Точно сны, улетая к нему (2, 69).

Примечательным оказывается и тот факт, что герои Ахматовой и Гумилёва как бы меняются местами. Если герои стихотворения «Корабль» — матрос и царица, то герои поэмы — царевич и девочка, пока еще только мечтающая стать царицей.

С образом корабля в мифопоэтической традиции обычно связываются два ряда ассоциаций. Достаточно традиционным в европейской поэзии является мотив корабля, уносящего душу от родных берегов в неизвестное вечное плавание. В то же время, как известно, корабль — один из устойчивых символов спасения души в раннем христианстве; якорь корабля, как и мачта, словно сливается с Крестом, раскрывая значение этого важнейшего для христиан символического изображения. Корабль прибывающий ассоциируется с надеждой, спасением. Корабль уходящий может ассоциироваться с гибелью. Реминисценция из стихотворения Блока актуализирует в поэме именно контекст образа уходящего корабля, связываемый Блоком — в соответствии с традицией — со смертью, душевной гибелью, обреченностью человека на страдание. Осмысленный таким образом символ уходящего корабля возникает в поэме Ахматовой как предчувствие трагического финала произведения, как обозначение невозможности осуществления мечты, вводит в эту раннюю поэму трагическую тему ухода без возврата, тему обманутой надежды. «Смерть “царевича” уже предвещала несбыточность полудетских иллюзий, начало разминовений в мире ахматовской жизни и любовной поэзии» [Коваленко 1998: 387], — пишет современный исследователь.

Сложно переоценить роль гумилёвского слоя и в другой «маленькой» поэме Ахматовой «Путем всея земли». Как и в поэме 1914 г. «У самого моря», гумилёвские аллюзии дешифруют ахматовское произведение одновременно и на уровне биографическом, и — на собственно литературном. Речь идет в первую очередь о важнейшем пратексте написанной в 1940 г. поэмы Ахматовой — знаменитом стихотворении Гумилёва «Заблудившийся трамвай». Именно этот поэтический текст, актуализируя крайне значимую для русской поэзии начала века тему парадоксального соотношения живого и мертвого, настоящего и прошлого, во многом помогает понять основную идею загадочной ахматовской поэмы.

Подчеркнем, что возможность дешифровки стихотворения Н. Гумилёва в качестве пратекста поэмы «Путем всея земли» не рассматривалась ранее в литературоведении; и это, конечно, удивительно: написанная 20 лет спустя поэма Ахматовой воспринимается и сегодня как своеобразный аналог гумилёвского текста.

══════════

(Задания):
1. Какое стихотворение Гумилёва статья о поэмах Ахматовой называет важнейшим пратекстом поэмы «Путем всея земли»?
2. Напишите продолжение статьи о поэмах Ахматовой, начав сразу после ее последнего предложения.

(Исходные данные):

══════════

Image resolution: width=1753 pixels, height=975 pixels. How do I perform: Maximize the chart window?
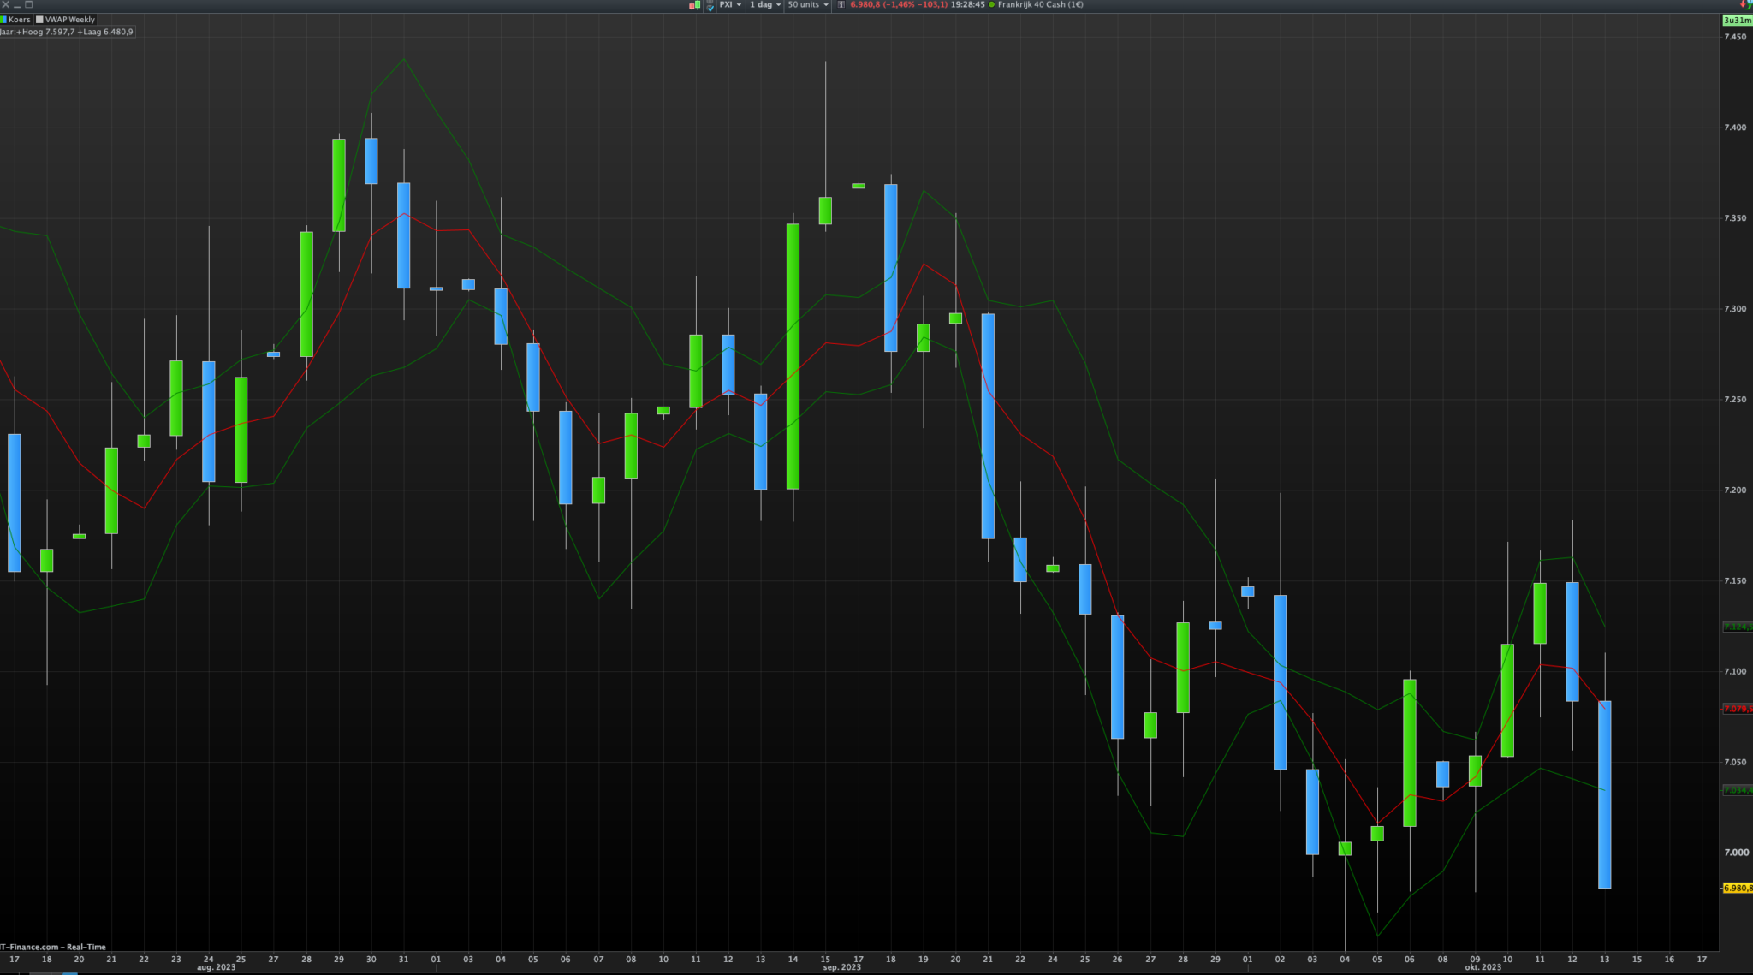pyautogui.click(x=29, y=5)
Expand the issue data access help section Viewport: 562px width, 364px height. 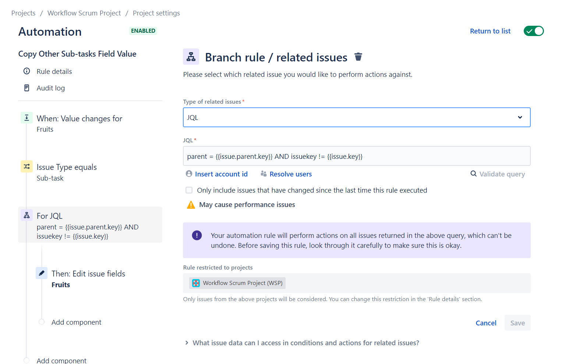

══════════

(Ответы к заданиям):
1. «Заблудившийся трамвай».

2.
Действительно, многообразные связи поэмы Ахматовой со стихотворением Гумилёва очевидны; они указывают на то, что Ахматова, скорее всего, при создании поэмы внутренне ориентировалась на текст Гумилёва. Общность двух произведений проявляется в первую очередь на уровне образной системы. Не могут не обратить на себя внимание многочисленные переклички, совпадения, лишь на первый взгляд кажущиеся случайными. Все они обусловлены не только творческими и биографическими связями поэтов, но и своеобразием переживаемого художниками времени. Так, «звоны лютни» в первой строфе гумилёвского текста, возникающие (вместе с «граем» и «громом») при переводе повествования в другое измерение уже как знак иной реальности, напоминают звуки колокольного звона Китежа у Ахматовой. Аналогична и функция этих образов. Это образы-проводники между миром реальным и нереальным.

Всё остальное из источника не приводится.